I have a program that gets a KERN_PROTECTION_FAILURE with EXC_BAD_ACCESS in a very strange place when running multithreaded and I haven't the faintest idea how to troubleshoot it further. This is on MacOS 10.6 using GCC.
The very strange place that it gets this is when entering a function.
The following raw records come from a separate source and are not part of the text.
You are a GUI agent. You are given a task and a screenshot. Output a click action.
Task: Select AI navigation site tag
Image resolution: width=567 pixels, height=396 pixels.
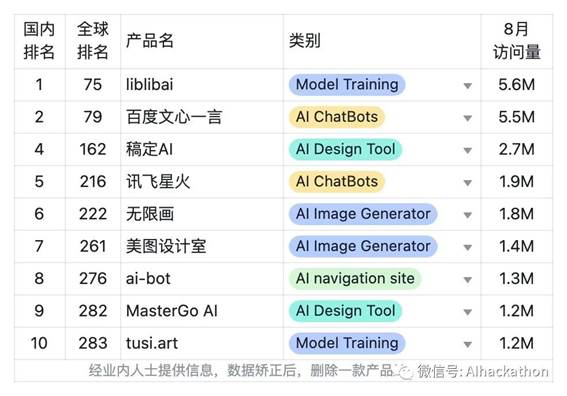355,278
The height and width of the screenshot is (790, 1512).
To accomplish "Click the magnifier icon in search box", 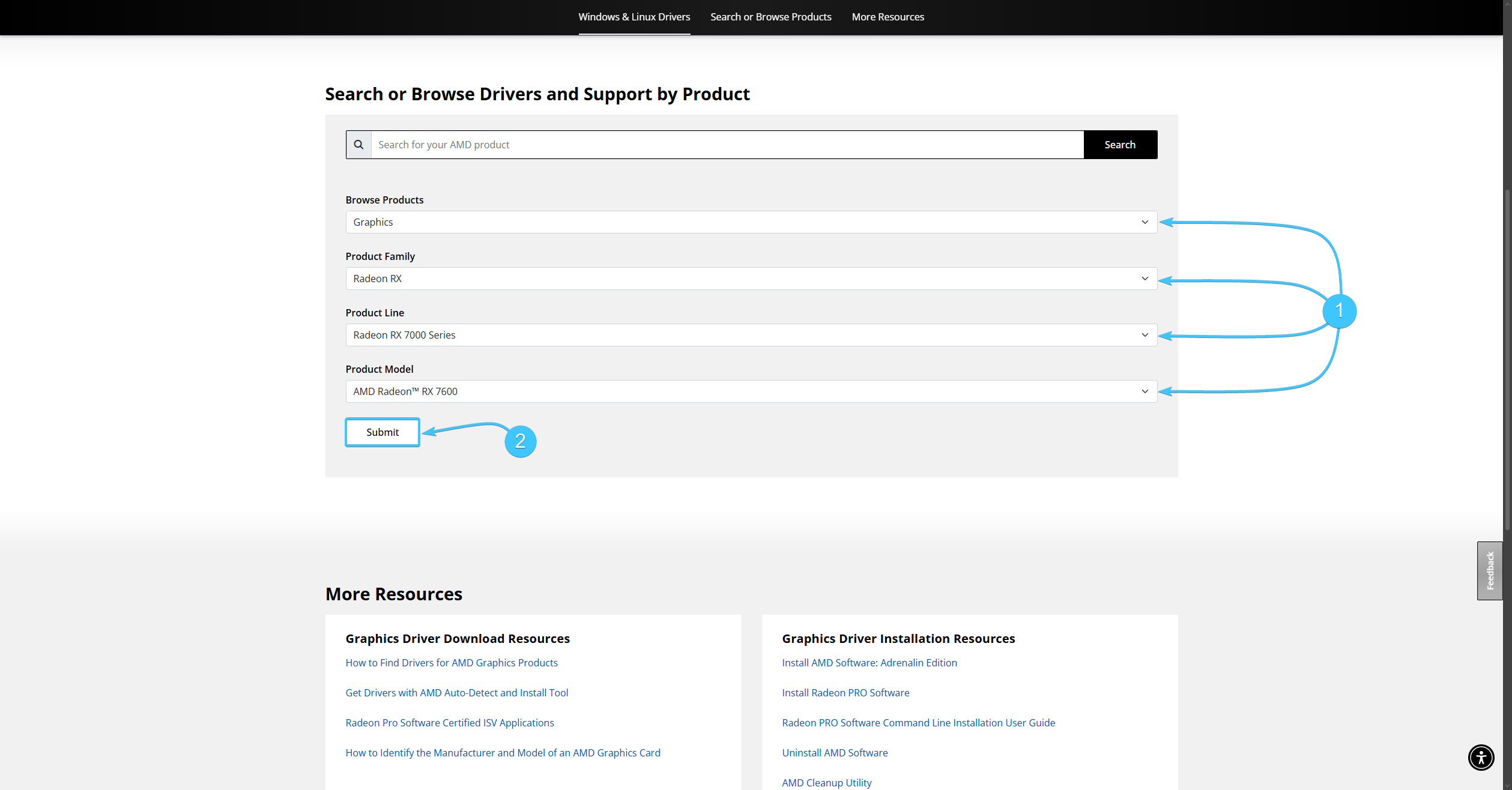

Not on the first line of the function, but the actual jump to the function GetMachineFactors():
Program received signal EXC_BAD_ACCESS, Could not access memory.
Reason: KERN_PROTECTION_FAILURE at address: 0xb00009ec
[Switching to process 28242]
0x00012592 in GetMachineFactors () at ../sysinfo/OSX.cpp:168
168 MachineFactors* GetMachineFactors()
(gdb) bt
#0 0x00012592 in GetMachineFactors () at ../sysinfo/OSX.cpp:168
#1 0x000156d0 in CollectMachineFactorsThreadProc (parameter=0x200280) at Threads.cpp:341
#2 0x952f681d in _pthread_start ()
#3 0x952f66a2 in thread_start ()
(gdb)
If I run this non-threaded, it runs great, no issues:
#include "MachineFactors.h"
int main( int argc, char** argv )
{
MachineFactors* factors = GetMachineFactors();
std::string str = CreateJSONObject(factors);
cout << str;
delete factors;
return 0;
}
If I run this in a pthread, I get the EXC_BAD_ACCESS above.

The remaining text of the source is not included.